Problem 1: I'm not handling all the /DRIVE1, /DRIVE2, and /EN3.5 signals properly, because some of them aren't physically connected at the Floppy Emu end. I knew this, but I thought it didn't matter in the case where Floppy Emu is the first connected drive. Now it seems it does matter to ROM 03 at least, and for all ROMs if Floppy Emu is the second drive. I've designed an external adapter board that handles the extra signals, that I think will solve the problem. Waiting on hardware to confirm.

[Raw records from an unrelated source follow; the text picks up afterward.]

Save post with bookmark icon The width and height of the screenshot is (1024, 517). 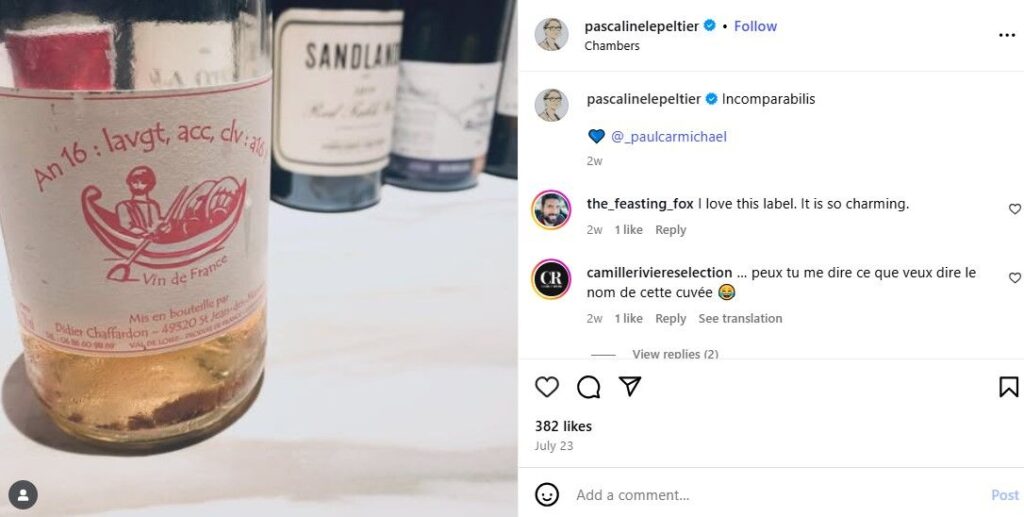[1008, 387]
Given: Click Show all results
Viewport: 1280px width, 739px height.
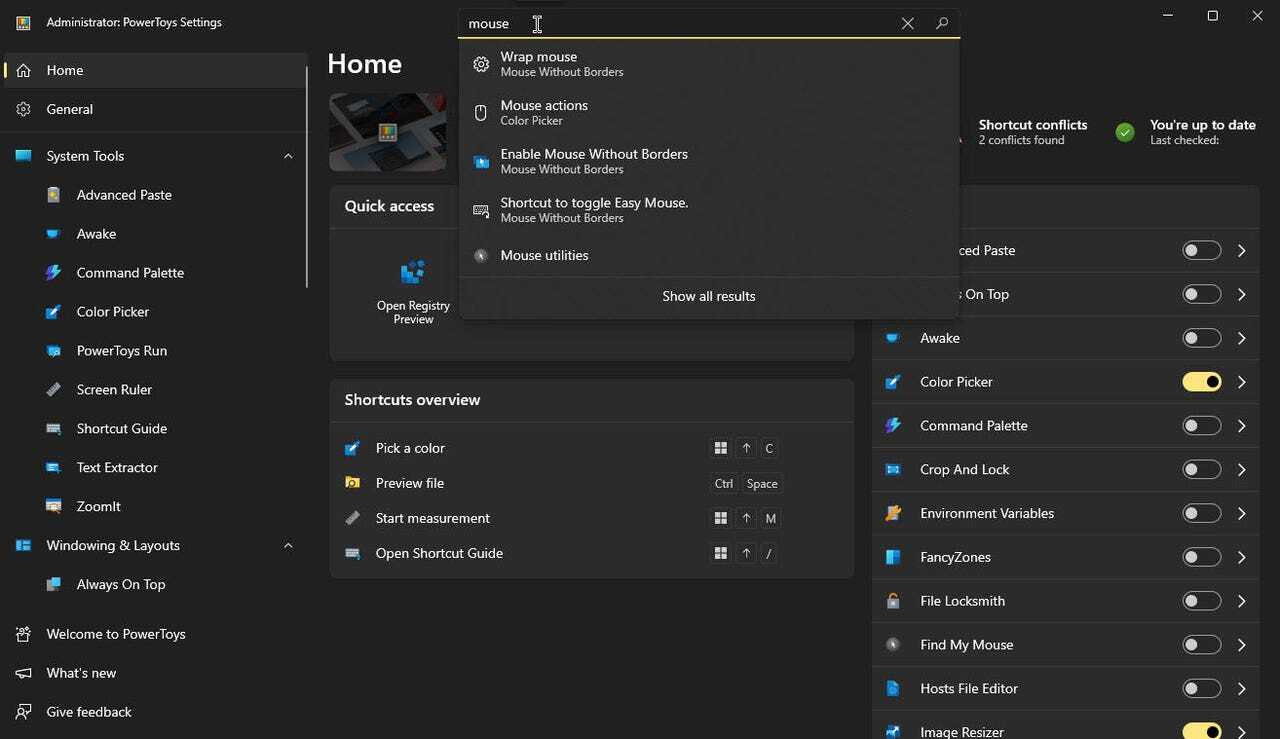Looking at the screenshot, I should [x=708, y=296].
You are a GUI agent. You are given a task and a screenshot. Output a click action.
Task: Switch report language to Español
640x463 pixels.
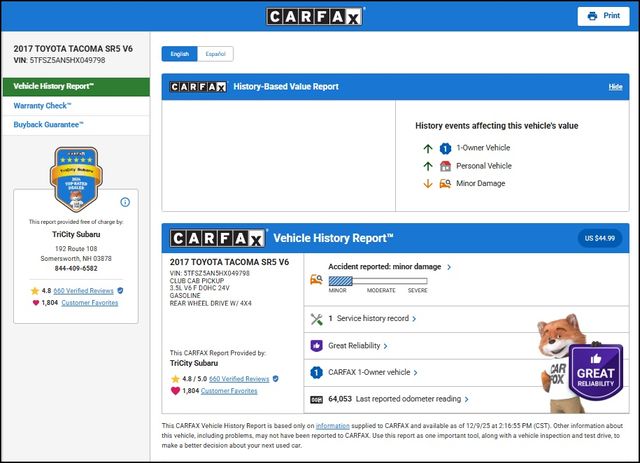coord(215,53)
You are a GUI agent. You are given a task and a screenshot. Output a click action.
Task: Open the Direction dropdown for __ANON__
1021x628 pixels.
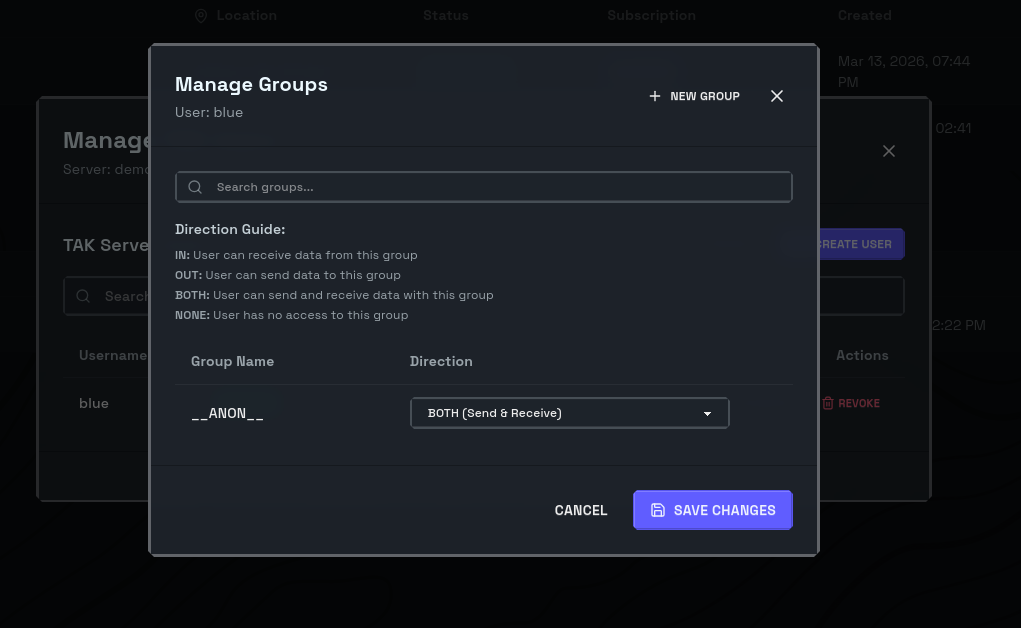[569, 413]
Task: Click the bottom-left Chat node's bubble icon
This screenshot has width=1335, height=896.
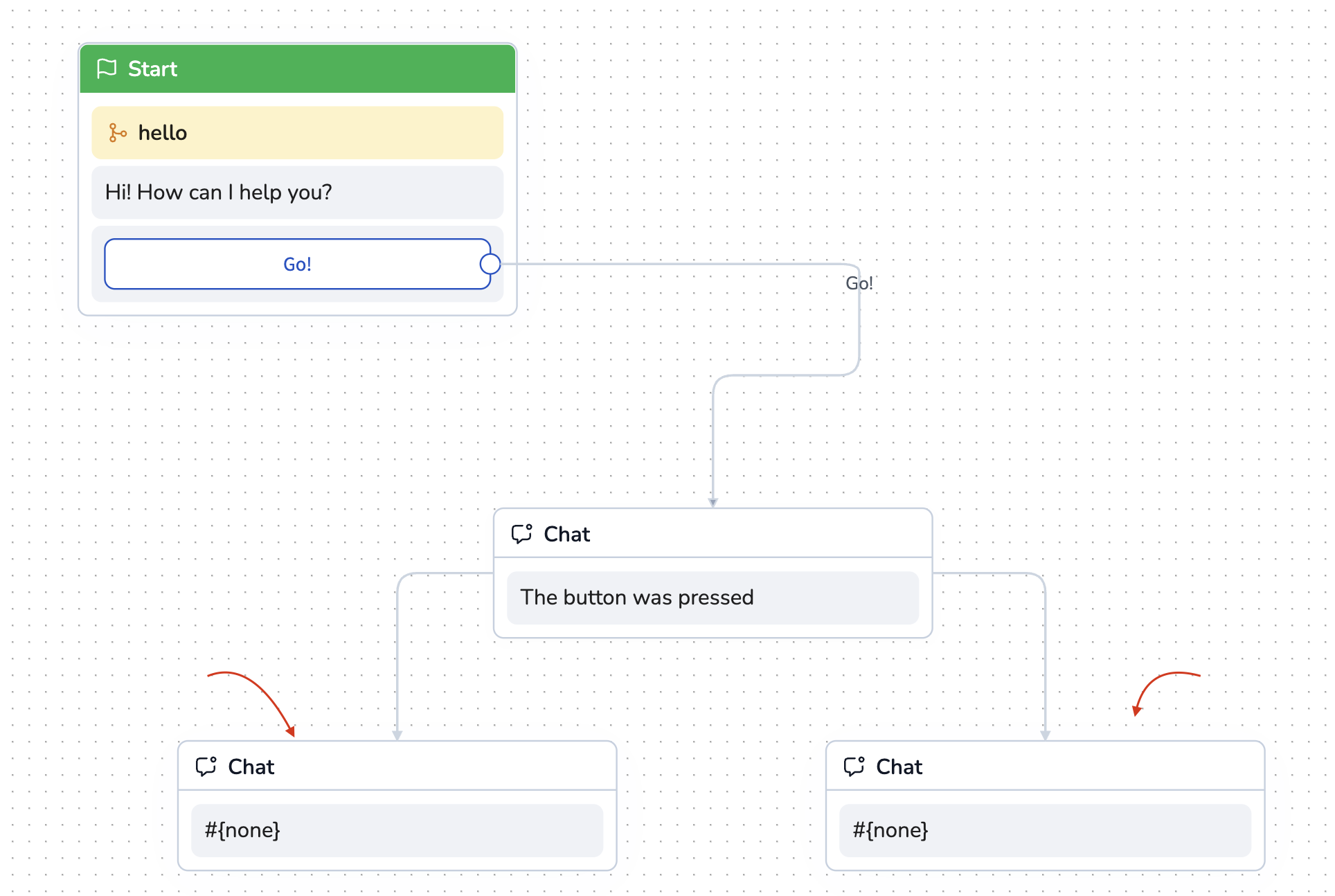Action: [206, 767]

Problem 2: To work around problem 1, I advised the ROM 03 testers to use the daisy chain board removed from an Apple 3.5 Drive, and connect Floppy Emu where the Sony mechanism normally would connect. This solves problem 1, but I think it actually creates a new problem that manifests as error $002E while booting GS/OS. Ironically, this only happens if you use the Emu's Apple II firmware with the daisy chain board. If you use the original Macintosh floppy firmware with the daisy chain board, it works fine on the IIgs with either ROM 01 or 03. Precisely what causes this problem isn't clear to me, but it's something to do with the Emu outputting sense data on pin 20 that the daisy chain board interprets as an eject-releated function. I think my external adapter will solve this problem too (fingers crossed).